El hospital de Santa María de los Inocentes
En 1409 nació en Valencia un hospital puesto bajo el patronazgo de Santa María de los Inocentes. La institución desarrolló una importante labor asistencial y quedó vinculada a una cofradía dedicada a recoger y dar sepultura a los cadáveres de personas fallecidas sin compañía ni protección familiar, tanto dentro de la ciudad como en un radio aproximado de tres millas.
La obra de misericordia que desempeñaba aquella institución proporcionó el marco espiritual y social en el que germinó la devoción a la Virgen de los Desamparados. La advocación no surgió únicamente como una expresión abstracta de piedad mariana: desde sus comienzos estuvo asociada a una atención concreta a los necesitados y a los difuntos abandonados.
La cofradía de los Desamparados
A finales del siglo XV, la cofradía vinculada al hospital se separó de la institución hospitalaria y continuó su actividad con el nombre de Cofradía para el Amparo de los Desamparados. La nueva organización mantuvo la preocupación por las personas sin auxilio y consolidó el culto a la Virgen como expresión religiosa de aquella misión caritativa.

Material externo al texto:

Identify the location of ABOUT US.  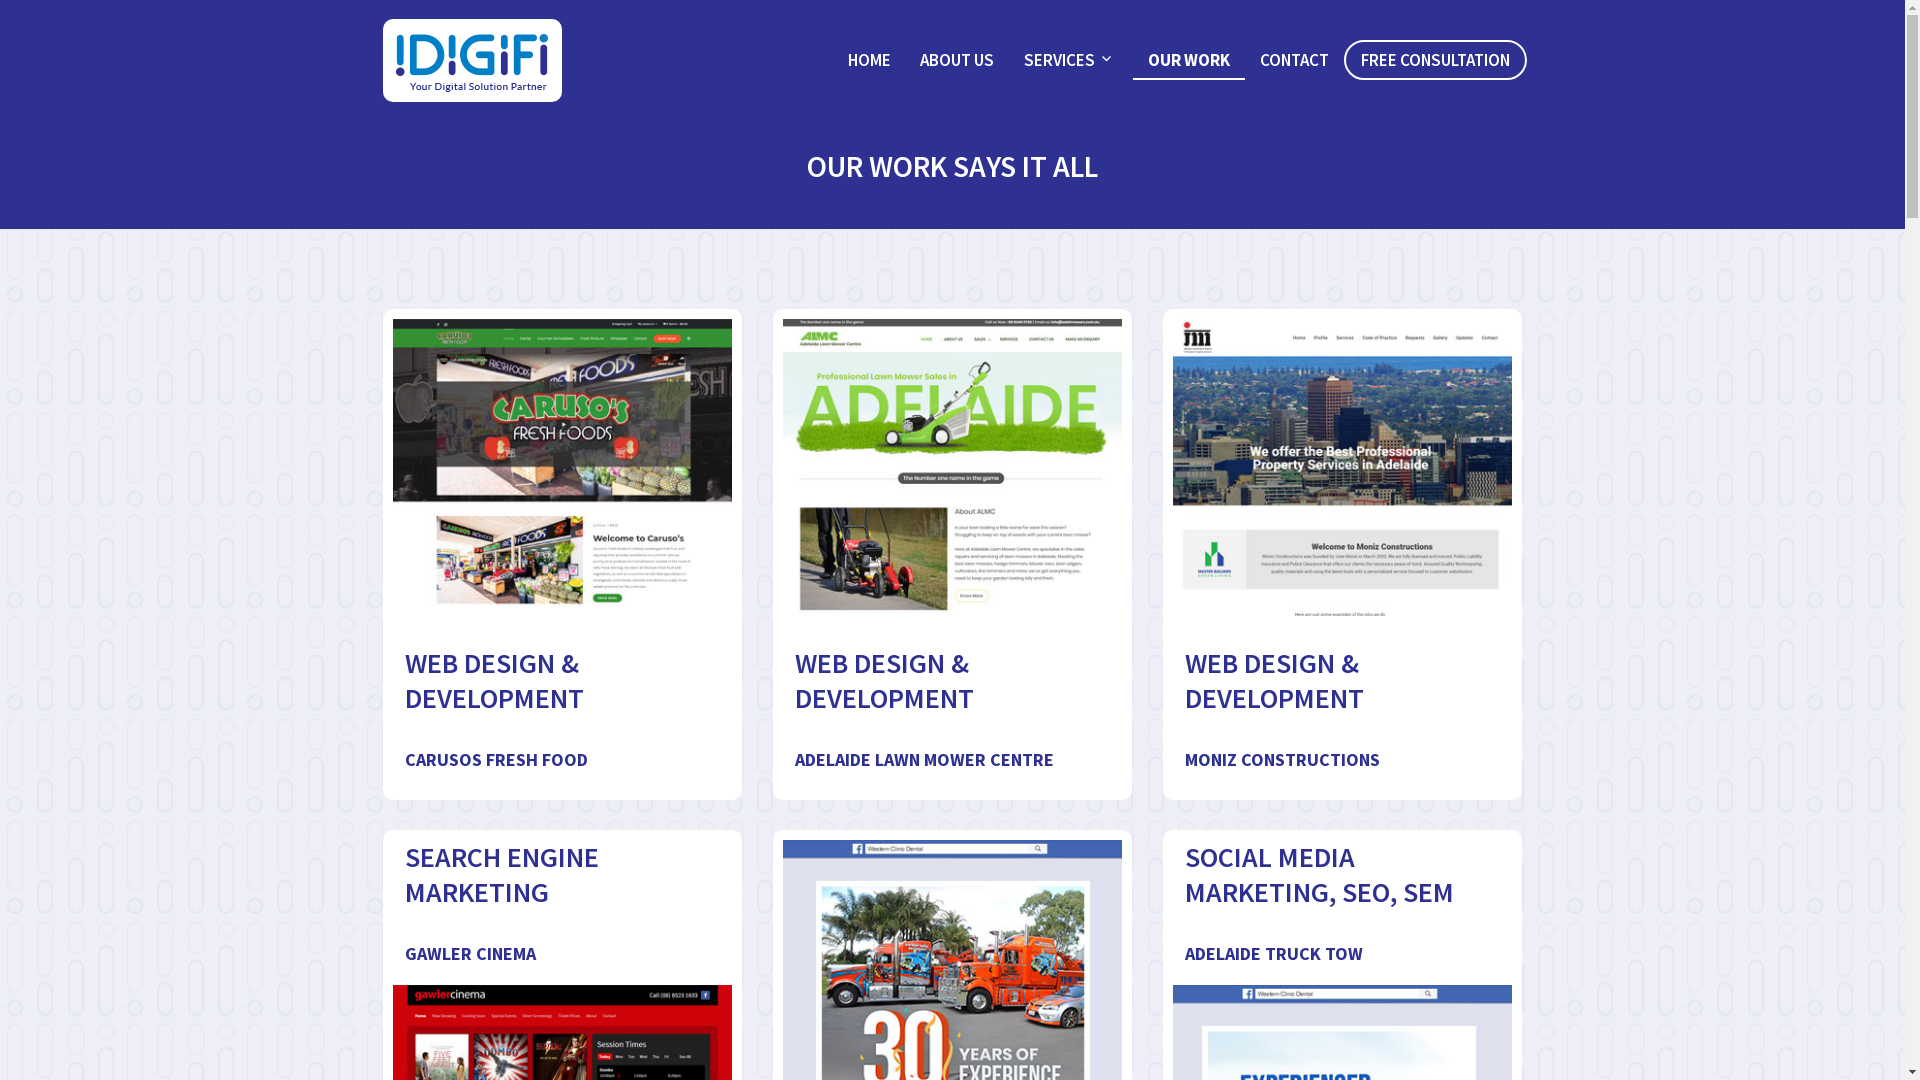
(957, 60).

La historia de la advocación y la historia del edificio no coinciden en el tiempo. La devoción comenzó a desarrollarse en el siglo XV, mientras que la construcción de la capilla monumental tuvo lugar más de un siglo después. La bula pontificia que otorgó al templo la dignidad basilical recordó expresamente que el culto a la imagen había surgido en el siglo XV y que, con el paso del tiempo, se había extendido desde Valencia a toda la archidiócesis.
Traslado de la imagen
En una primera etapa, los valencianos veneraron la imagen en una pequeña capilla situada junto al primer hospital de dementes. Durante el siglo XVI, el cabildo catedralicio autorizó su traslado a una capilla estrecha construida detrás de la catedral. El crecimiento de la devoción y la afluencia de fieles hicieron necesaria la construcción de un templo independiente y de mayores dimensiones.
La expansión del culto recibió el apoyo de la monarquía y de las autoridades eclesiásticas y civiles. La devoción se intensificó especialmente en tiempos de peste, guerra y hambre, cuando los habitantes de Valencia acudían a la Virgen para pedir protección y, después, para dar gracias por los favores recibidos.